** EXTRACT PROVIDED follows **

The trust’s tenant roster provides real comfort. Nearly 43% of revenue comes from leases with federal, provincial, and municipal governments, plus publicly traded companies. That’s a quality anchor in any market.
The portfolio breakdown going into 2026 tells a more nuanced story than the headline office weight suggests.
Suburban office properties comprise 41.2% of portfolio value and contribute 50.9% of total revenue. With a committed occupancy at 87.6%, office assets still do the heavy lifting for revenue and net operating income (NOI).
Industrial properties, (36.3% of portfolio value, 24% of revenue) have seen occupancy drop to 90.6% from near‑full levels after two Alberta tenants vacated in 2025. A leasing agent is engaged to backfill the space.
Necessity‑based retail (22.5% of portfolio value, 25.1% of revenue) remains the quiet hero, with committed occupancy at an impressive 98.9%.
Total portfolio committed occupancy ended 2025 at 91.3%, stable enough to support BTB REIT’s monthly distribution.
A safer 7.6% monthly distribution than you might expect
Despite the office overhang, BTB REIT’s distribution is well covered.

** End of EXTRACT PROVIDED **

* _WHAT TO WORK ON_:
[1] In the BTB REIT excerpt, what committed occupancy does necessity-based retail have?
[2] Reproduce the passage of the BTB REIT excerpt starting at "Total portfolio committed" and ending at "is well covered.".

** DATA follows **

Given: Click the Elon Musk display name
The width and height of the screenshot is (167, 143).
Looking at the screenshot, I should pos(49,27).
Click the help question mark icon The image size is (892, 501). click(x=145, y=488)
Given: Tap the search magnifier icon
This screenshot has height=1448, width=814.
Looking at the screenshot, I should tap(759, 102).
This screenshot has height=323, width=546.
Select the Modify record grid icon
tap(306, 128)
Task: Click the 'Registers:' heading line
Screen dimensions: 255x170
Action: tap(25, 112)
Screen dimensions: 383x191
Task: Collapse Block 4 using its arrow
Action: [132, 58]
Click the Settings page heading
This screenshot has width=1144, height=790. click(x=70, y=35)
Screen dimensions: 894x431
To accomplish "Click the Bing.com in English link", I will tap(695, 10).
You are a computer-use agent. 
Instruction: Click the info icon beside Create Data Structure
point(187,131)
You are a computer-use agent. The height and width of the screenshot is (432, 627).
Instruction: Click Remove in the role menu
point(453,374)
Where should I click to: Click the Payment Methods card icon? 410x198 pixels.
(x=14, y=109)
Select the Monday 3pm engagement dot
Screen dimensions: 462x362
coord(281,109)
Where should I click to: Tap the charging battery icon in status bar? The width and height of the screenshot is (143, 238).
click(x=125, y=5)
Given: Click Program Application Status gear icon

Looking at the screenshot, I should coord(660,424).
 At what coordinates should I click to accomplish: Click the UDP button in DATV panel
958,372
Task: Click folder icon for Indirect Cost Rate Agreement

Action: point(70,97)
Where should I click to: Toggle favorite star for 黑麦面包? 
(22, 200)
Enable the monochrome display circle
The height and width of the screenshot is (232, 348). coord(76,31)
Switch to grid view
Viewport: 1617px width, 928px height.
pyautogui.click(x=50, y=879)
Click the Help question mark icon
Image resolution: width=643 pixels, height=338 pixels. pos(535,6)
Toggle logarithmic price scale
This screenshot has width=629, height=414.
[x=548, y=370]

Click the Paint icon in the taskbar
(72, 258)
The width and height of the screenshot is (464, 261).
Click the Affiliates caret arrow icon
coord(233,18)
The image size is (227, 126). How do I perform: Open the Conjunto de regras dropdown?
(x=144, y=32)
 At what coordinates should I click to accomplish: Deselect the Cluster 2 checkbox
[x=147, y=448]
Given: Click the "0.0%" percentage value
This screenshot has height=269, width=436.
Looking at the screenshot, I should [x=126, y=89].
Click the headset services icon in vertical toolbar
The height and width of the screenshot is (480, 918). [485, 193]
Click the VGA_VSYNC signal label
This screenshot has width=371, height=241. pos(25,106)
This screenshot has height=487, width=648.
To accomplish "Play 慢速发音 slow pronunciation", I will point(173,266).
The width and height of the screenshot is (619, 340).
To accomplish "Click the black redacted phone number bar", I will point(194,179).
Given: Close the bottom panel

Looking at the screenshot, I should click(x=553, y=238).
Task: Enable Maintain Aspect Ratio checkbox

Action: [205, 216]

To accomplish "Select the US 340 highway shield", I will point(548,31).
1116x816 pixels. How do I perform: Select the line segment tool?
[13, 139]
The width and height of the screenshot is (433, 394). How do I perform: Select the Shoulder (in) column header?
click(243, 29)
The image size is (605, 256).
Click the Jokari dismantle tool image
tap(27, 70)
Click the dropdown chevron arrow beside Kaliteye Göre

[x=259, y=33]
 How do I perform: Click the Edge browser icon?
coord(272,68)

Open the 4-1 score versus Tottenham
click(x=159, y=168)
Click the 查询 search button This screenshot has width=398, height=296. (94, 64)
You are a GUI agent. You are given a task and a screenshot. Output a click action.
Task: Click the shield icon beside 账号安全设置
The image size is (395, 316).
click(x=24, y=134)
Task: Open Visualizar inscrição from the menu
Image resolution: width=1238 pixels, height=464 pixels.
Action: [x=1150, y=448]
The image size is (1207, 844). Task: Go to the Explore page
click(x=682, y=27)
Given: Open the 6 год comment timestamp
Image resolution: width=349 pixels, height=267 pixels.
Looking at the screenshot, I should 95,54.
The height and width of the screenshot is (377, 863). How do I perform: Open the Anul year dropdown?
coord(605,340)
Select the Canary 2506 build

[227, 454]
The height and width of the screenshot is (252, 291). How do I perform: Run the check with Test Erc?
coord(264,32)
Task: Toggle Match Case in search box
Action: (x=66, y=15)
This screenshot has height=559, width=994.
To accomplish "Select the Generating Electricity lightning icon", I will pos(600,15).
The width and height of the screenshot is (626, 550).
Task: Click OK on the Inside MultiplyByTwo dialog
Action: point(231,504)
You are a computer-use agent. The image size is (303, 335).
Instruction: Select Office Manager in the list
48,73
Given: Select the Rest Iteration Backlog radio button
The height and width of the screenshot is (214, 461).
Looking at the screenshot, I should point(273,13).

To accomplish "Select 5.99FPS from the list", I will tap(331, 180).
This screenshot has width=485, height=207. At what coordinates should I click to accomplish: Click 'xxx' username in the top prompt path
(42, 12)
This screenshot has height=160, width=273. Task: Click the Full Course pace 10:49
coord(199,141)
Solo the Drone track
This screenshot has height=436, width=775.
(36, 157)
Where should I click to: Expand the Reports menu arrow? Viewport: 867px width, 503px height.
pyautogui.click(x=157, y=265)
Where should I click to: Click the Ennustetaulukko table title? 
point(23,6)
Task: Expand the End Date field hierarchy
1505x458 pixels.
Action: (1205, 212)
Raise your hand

** End of DATA **

* _EXERCISE ANSWERS_:
[1] 98.9%

[2]
Total portfolio committed occupancy ended 2025 at 91.3%, stable enough to support BTB REIT’s monthly distribution.
A safer 7.6% monthly distribution than you might expect
Despite the office overhang, BTB REIT’s distribution is well covered.